Morin Introduction to Classical Mechanics: Chapter 5 Problem 94


I'm trying to only post 3-4 star problem solutions, as these are usually the ones with more nuanced solutions that are worth typing up (plus I can't solve most of them, so I feel more accomplished if I do manage to get one, which gives me more motivation to write up my solution!). This is a 2 star problem, but nevertheless, the result of this problem is pretty cool, so it feels like a good solution to docoument/share.

In this problem, we are asked to consider a very light dustpan of wheels, rolling down a hill. Spread along the hill is dust of mass density $\sigma \ \text{kg/m}$, along the slope. The dustpan begins to roll down the hill and collects all of the dust in its path. We are asked to find the acceleration of the dustpan.
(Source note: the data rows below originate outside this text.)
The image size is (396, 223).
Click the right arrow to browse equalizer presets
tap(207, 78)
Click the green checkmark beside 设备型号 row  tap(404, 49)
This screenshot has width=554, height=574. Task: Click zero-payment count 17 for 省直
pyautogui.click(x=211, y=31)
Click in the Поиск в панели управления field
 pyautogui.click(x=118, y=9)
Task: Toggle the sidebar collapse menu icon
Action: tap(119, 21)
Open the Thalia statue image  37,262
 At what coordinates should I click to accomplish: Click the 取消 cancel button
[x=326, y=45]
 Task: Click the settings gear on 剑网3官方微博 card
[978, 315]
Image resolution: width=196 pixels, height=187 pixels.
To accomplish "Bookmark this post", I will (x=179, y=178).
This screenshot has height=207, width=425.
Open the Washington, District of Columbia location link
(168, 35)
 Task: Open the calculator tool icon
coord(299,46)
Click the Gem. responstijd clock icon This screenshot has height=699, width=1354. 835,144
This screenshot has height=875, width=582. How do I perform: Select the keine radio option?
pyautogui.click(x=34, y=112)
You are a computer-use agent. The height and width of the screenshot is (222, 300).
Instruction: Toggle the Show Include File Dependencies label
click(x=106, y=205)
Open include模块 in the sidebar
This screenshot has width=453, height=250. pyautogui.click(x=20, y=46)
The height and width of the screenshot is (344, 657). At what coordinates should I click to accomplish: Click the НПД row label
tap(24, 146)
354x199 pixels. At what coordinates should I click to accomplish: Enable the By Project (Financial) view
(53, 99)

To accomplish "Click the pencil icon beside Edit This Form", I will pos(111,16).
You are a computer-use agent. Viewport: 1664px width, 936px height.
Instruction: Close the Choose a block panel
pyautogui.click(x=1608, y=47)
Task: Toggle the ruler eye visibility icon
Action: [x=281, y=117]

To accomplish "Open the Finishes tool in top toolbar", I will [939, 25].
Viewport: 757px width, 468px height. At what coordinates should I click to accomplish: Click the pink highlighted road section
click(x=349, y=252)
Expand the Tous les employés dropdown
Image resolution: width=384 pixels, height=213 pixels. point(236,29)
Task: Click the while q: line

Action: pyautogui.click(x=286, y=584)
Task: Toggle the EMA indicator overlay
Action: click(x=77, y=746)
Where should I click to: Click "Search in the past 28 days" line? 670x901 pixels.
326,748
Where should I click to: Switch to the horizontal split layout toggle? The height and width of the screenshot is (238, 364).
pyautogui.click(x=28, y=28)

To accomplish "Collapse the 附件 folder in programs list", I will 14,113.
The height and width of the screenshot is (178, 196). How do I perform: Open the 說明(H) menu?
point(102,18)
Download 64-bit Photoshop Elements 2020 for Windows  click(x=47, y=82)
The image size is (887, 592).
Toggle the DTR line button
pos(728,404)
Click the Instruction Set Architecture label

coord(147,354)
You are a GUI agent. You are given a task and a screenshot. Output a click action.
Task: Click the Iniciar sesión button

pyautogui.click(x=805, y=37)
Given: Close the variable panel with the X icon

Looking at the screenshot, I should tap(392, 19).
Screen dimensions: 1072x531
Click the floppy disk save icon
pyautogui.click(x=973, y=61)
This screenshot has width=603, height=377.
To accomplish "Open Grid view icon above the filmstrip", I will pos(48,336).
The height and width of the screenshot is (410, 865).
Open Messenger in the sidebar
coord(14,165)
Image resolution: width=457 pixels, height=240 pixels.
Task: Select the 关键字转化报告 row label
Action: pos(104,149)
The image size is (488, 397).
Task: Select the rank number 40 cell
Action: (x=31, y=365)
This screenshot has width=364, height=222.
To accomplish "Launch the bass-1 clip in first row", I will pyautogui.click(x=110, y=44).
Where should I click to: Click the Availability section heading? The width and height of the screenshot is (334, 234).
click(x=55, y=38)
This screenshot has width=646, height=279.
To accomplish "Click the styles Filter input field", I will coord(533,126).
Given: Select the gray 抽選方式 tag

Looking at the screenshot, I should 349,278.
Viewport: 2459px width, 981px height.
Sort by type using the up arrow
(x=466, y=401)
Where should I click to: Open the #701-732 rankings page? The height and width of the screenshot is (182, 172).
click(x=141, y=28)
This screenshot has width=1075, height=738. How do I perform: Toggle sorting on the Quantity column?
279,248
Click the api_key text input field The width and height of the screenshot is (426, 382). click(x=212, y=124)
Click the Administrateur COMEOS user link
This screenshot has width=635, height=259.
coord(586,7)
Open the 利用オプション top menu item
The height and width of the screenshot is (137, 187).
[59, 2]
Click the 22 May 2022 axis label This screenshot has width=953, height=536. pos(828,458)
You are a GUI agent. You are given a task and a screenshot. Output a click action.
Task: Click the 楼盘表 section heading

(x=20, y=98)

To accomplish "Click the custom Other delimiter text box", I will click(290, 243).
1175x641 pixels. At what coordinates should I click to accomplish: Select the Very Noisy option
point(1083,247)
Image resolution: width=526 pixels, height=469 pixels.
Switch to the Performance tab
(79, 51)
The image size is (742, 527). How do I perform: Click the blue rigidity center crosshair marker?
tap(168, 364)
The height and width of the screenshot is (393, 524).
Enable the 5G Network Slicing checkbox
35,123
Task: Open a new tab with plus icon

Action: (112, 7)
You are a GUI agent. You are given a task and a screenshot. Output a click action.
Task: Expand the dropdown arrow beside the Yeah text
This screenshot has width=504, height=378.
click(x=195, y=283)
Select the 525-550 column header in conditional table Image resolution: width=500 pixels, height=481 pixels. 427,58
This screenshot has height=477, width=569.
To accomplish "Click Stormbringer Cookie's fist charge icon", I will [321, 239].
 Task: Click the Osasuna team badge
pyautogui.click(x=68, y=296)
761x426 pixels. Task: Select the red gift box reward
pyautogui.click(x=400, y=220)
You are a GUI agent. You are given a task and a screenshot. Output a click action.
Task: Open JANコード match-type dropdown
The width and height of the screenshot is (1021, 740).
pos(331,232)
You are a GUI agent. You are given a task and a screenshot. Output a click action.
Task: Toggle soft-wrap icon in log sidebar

In this particular instance, the mass of the rolling dustpan is increasing, so we use the following form of Newton's second law: $$F_{\text{Net}} \ = \ \frac{d p}{dt} \ = \ ma \ + \ \dot{m} v$$ It is clear that $m(x) \ = \ \sigma x$, which implies that $\dot{m} \ = \ \sigma v$. One can also see that the net force acting on the dustpan at any given point in time is the gravitational force parallel to the slope, which gives us: $$\sigma x g \sin \theta \ = \ \sigma x a \ + \ \sigma v^2 \ \Rightarrow \ a \ = \ g \sin \theta \ = \ v \frac{dv}{dx} \ + \ \frac{v^2}{x}$$ This appears to be a linear differential equation, as $\frac{d}{dx} v^2 \ = \ 2v \frac{dv}{dx}$. Let the integrating factor be $\mu$. We assert that: $$\frac{1}{2} \frac{d}{dx} \Big( \mu v^2 \Big) \ = \ \mu v \frac{dv}{dx} \ + \ \frac{\mu v^2}{x} \ \Rightarrow \ \mu v \frac{dv}{dx} \ + \ \frac{v^2}{2} \frac{d \mu}{dx} \ = \ \mu v \frac{dv}{dx} \ + \ \frac{\mu v^2}{x}$$ $$\Rightarrow \ \frac{d \mu}{dx} \ = \ \frac{2 \mu}{x} \ \Rightarrow \ \mu(x) \ = \ Ax^2$$ where we solved the differential equation on the second line through separation and integration. We thus have: $$\mu v \frac{dv}{dx} \ + \ \frac{\mu v^2}{x} \ = \ \frac{1}{2} \frac{d}{dx} \Big( x^2 v^2 \Big) \ = \ g \sin \theta x^2$$ $$\Rightarrow \ \frac{1}{2} x^2 v^2 \ = \ \frac{g \sin \theta x^3}{3} \ \Rightarrow \ v \ = \ \sqrt{\frac{2}{3} g \sin \theta x}$$ Thus, we can calculate the acceleration: $$a \ = \ v \frac{dv}{dx} \ = \ \frac{2}{3} g \sin \theta \sqrt{x} \frac{d}{dx} \sqrt{x} \ = \ \frac{1}{3} g \sin \theta$$ This is an interesting result. Independent of the density of the dust, the acceleration is a constant value, exactly one-third of the acceleration that the dustpan would have if there was no dust along the slope!